__Task statement__:
The response should be an exact copy of the records, with the pictures removed.

__Source records__:
__________

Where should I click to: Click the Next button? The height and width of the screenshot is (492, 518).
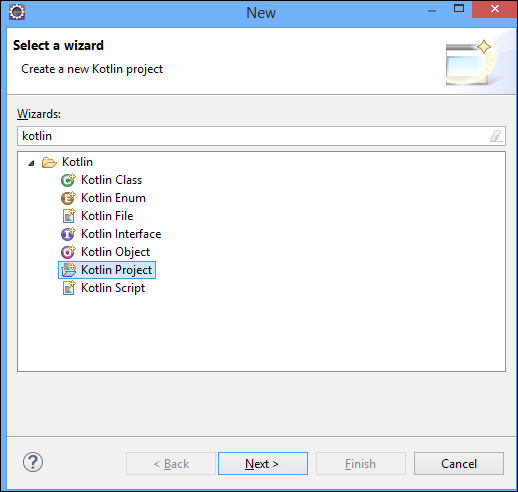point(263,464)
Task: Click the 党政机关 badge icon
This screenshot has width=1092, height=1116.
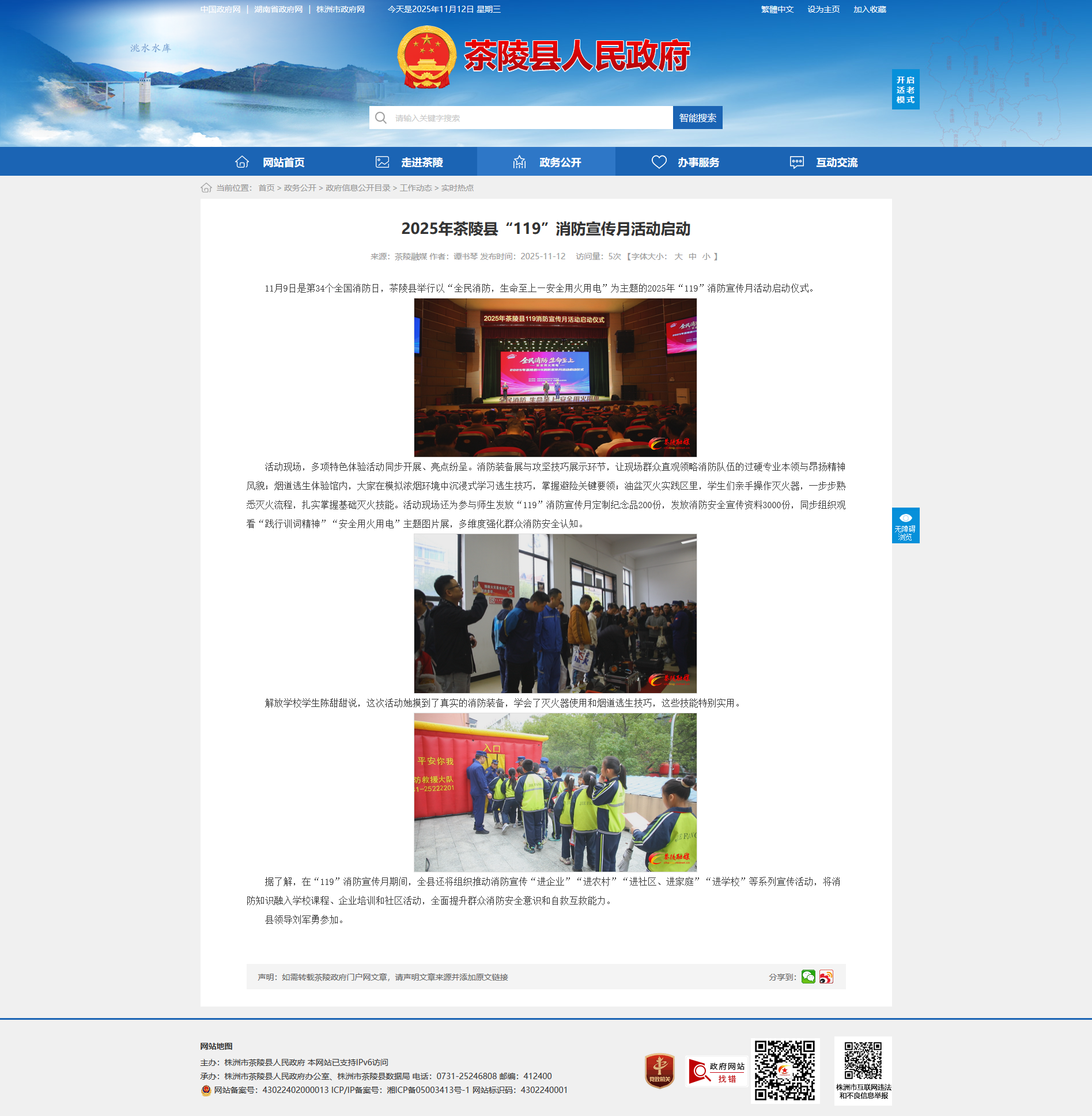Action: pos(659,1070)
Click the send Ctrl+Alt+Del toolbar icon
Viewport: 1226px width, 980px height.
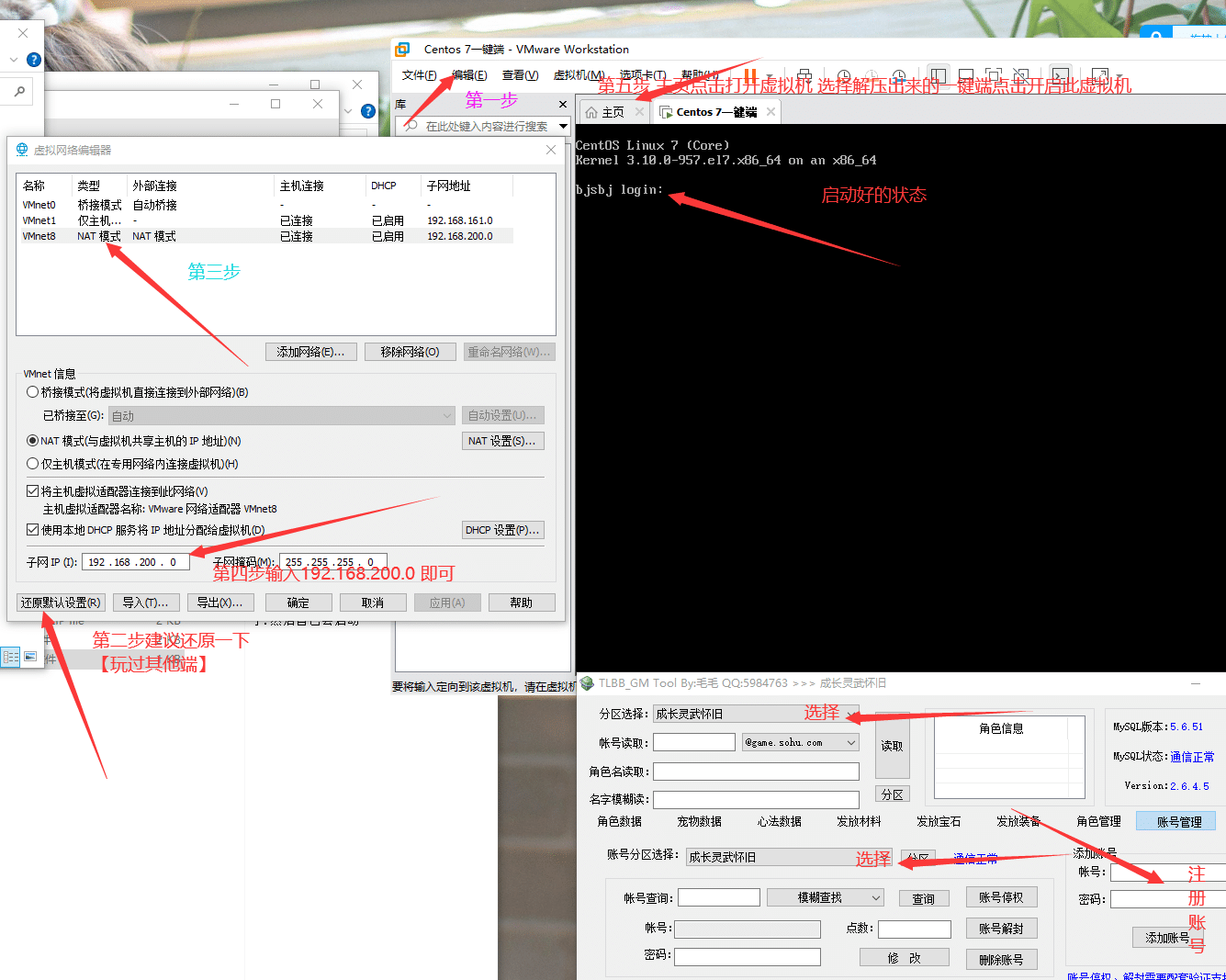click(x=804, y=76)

__________

__Task result__:
Where should I click to: Click the Next button? The height and width of the screenshot is (492, 518).
point(263,464)
Task: Click the 党政机关 badge icon
This screenshot has width=1092, height=1116.
Action: pos(659,1070)
Click the send Ctrl+Alt+Del toolbar icon
Viewport: 1226px width, 980px height.
click(x=804, y=76)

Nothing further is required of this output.